* Exercise instructions:
Somewhere below are a line with "You are a computer-use agent. The width" and a later line with "Click the filled". Output exactly those lines and all lines between them.

*** Source information ***

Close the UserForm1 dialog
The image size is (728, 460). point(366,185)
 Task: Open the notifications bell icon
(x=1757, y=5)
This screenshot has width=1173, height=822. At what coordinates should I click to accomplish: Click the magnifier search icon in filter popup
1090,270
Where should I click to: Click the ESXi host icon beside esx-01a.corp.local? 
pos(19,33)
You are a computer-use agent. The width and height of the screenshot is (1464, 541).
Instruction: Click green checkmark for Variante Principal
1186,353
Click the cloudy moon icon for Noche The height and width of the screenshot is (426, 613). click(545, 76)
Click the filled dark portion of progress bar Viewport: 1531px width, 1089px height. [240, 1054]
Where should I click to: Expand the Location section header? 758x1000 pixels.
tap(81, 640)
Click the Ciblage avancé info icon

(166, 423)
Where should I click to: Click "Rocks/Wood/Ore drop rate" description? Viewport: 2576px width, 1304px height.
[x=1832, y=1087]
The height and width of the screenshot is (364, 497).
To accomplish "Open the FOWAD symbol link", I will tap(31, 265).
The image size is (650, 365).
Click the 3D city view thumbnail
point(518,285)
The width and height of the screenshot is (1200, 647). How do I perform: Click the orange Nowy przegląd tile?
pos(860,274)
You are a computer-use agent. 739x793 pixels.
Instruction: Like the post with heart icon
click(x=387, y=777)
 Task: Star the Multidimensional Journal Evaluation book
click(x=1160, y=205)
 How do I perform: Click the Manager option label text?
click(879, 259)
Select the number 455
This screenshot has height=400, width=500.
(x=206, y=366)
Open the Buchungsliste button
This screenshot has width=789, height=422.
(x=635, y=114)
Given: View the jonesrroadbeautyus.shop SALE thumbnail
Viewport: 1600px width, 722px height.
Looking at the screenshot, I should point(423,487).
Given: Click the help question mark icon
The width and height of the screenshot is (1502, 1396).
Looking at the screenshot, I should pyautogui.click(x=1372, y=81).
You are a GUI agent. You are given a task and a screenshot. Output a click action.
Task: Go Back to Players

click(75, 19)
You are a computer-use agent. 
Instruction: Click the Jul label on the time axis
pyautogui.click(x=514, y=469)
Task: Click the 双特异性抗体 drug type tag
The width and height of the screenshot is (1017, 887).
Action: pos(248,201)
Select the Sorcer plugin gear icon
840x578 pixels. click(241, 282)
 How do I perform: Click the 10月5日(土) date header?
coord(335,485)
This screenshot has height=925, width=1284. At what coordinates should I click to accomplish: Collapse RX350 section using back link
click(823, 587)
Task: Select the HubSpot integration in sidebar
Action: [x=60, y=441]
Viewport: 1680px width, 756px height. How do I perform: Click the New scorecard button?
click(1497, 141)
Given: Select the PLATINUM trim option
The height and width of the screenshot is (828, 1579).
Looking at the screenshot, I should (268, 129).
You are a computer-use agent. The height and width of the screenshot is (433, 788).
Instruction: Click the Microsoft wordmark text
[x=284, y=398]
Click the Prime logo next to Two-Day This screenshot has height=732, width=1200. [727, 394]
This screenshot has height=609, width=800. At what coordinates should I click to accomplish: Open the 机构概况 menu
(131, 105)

*** End of Source information ***

* Exercise output:
You are a computer-use agent. The width and height of the screenshot is (1464, 541).
Instruction: Click green checkmark for Variante Principal
1186,353
Click the cloudy moon icon for Noche The height and width of the screenshot is (426, 613). click(545, 76)
Click the filled dark portion of progress bar Viewport: 1531px width, 1089px height. [240, 1054]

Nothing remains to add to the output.